By: Too many to list—check out the review.

The Story: Robotman versus zombies!  Garbage Man finds religion!  Tanga stands up for virtue!

The Review: For my thoughts about the structure of this series, check out my review of Weird Worlds #1.  While still taken with the concept of a multiple-feature series, I don’t really support DC’s execution of it, especially where they limit it to a six-issue mini.  When you do the math, six issues, each sporting three features of relatively equal length, means each feature essentially produces a cumulative two issues at the end of six months.  What is this, S.H.I.E.L.D.?

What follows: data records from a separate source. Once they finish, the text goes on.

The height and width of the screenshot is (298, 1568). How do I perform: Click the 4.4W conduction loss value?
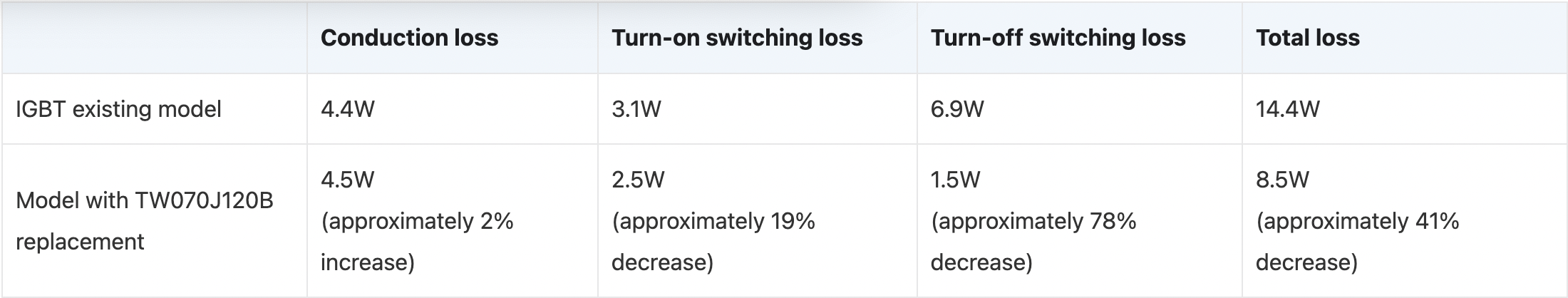pos(347,109)
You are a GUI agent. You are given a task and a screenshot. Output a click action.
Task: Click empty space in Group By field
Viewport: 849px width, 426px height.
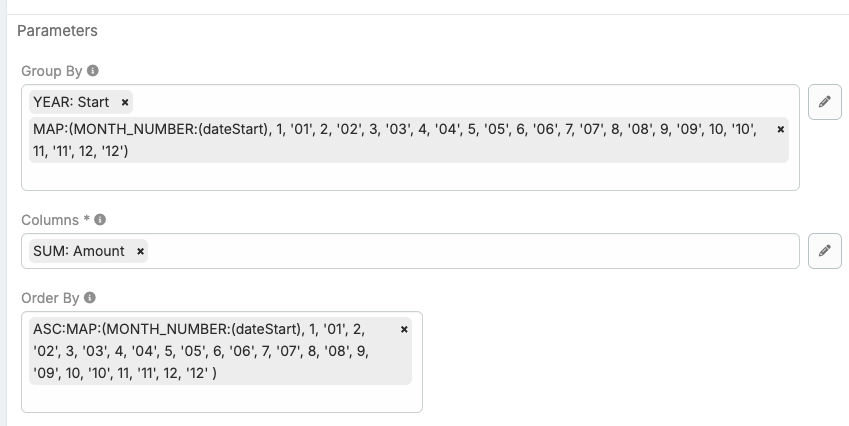click(x=412, y=176)
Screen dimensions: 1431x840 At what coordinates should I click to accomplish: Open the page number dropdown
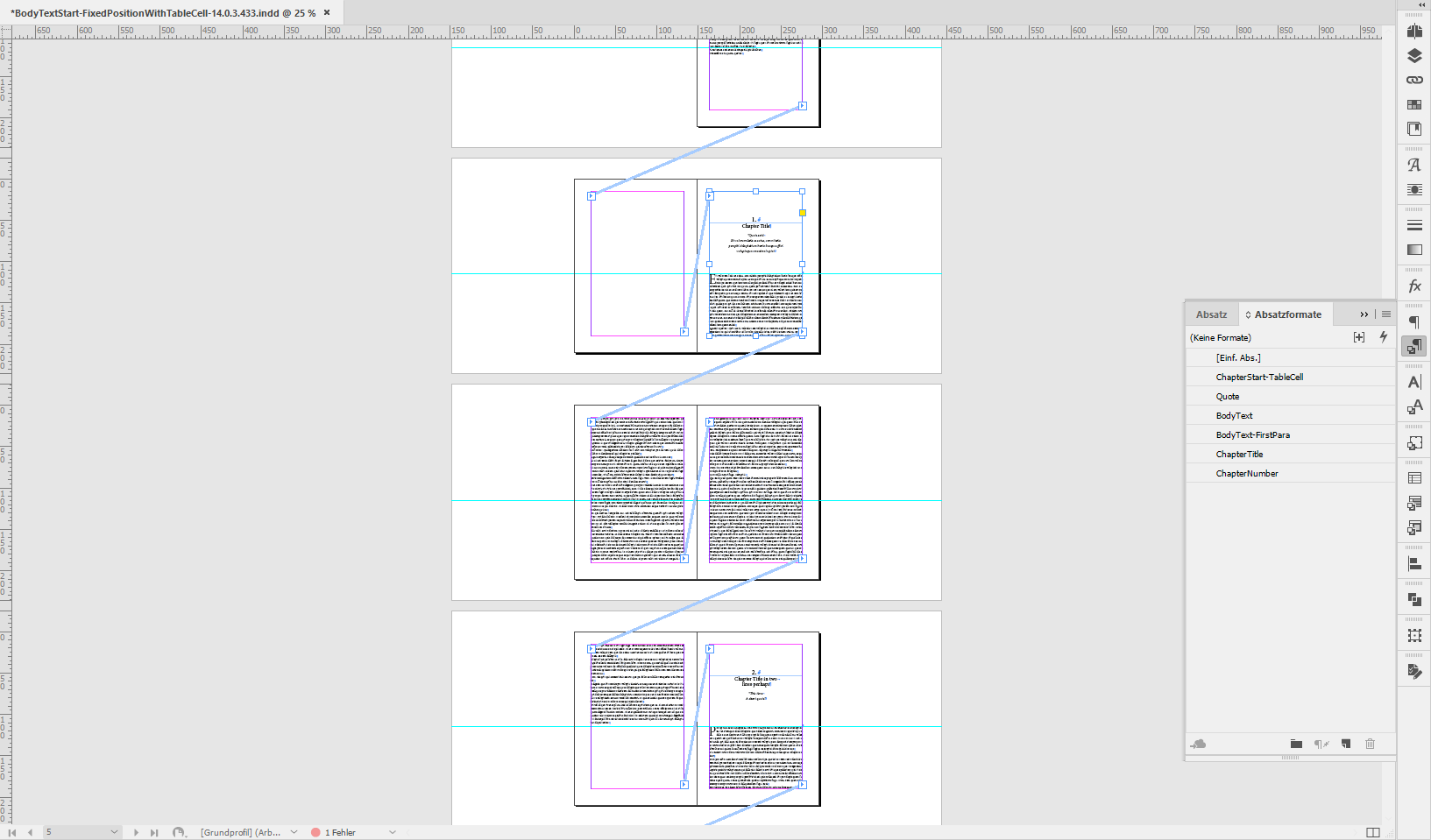114,832
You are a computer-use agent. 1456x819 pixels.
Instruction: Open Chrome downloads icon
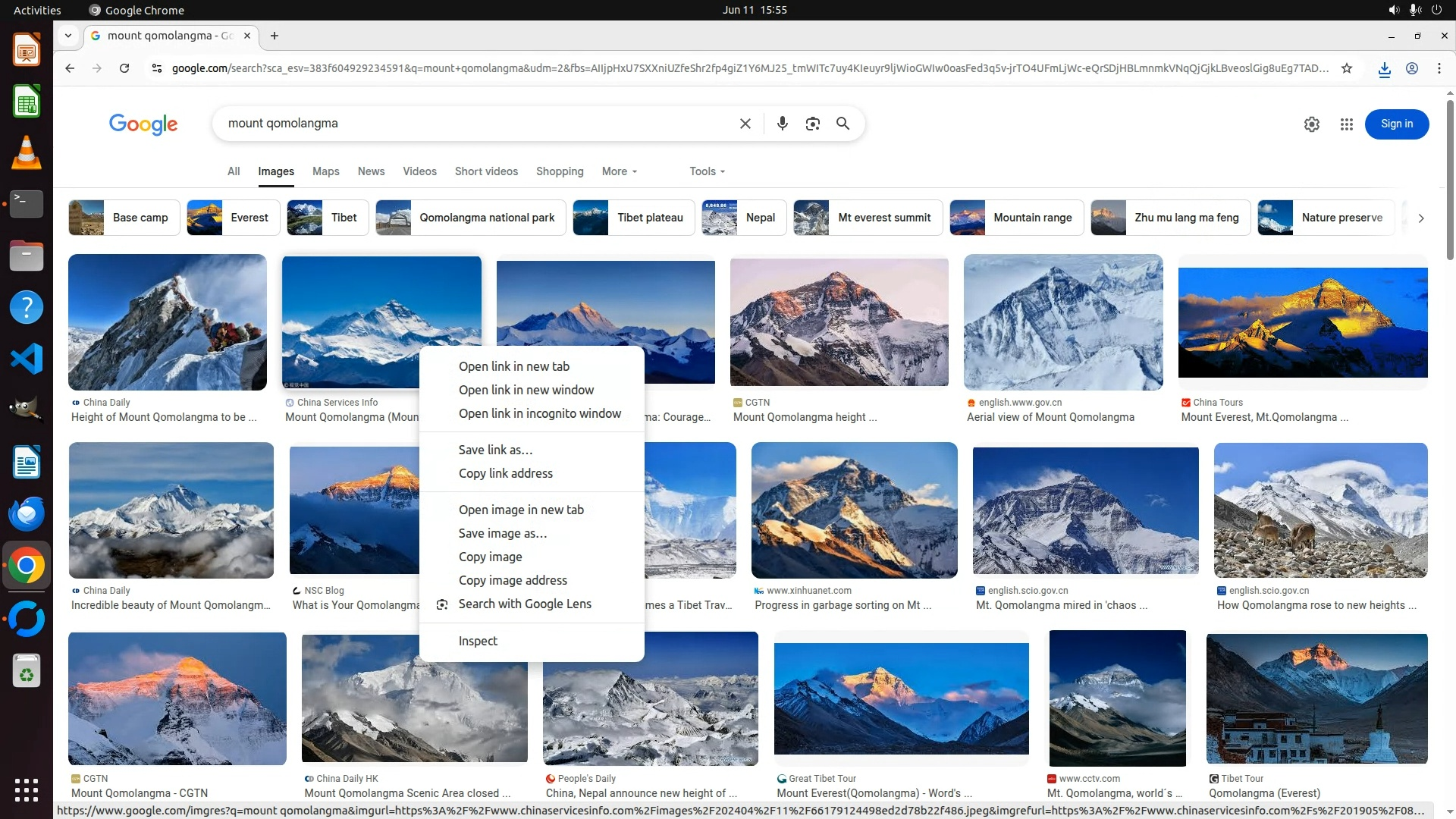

The effects of this strict, finite length rears its head in subtle ways.  Take Matt Kindt’s “Robotman.”  While he manages to barrel the plot forward in good time, taking our hero, Cliff Steele, from in control to nearly disassembled in the span of ten pages, you can’t help feeling a lot of rush went into the writing.  Some scenes get cut off before they get a chance to build, like the intimate moment between Cliff and assistant Maddy Rouge (he literally takes off  in the middle of the conversation).  A couple times, we get facts thrown in so hastily, even Kindt can’t seem to keep them straight (is it Mrs. Turing’s brother or husband that’s missing?).  But all in all, you get great, Silver Agey fun: the robotic animals, Cliff’s HQ in the “Uncanny Valley,” and Cubans controlled by nanite rice.  Kolins’ strength definitely lies in retro sci-fi; his Robotman looks advanced, but still old-school bulky, and everything else has a clean, almost comic strip liveliness, with Atiyeh bringing more vibrant colors than he’s ever brought anywhere before.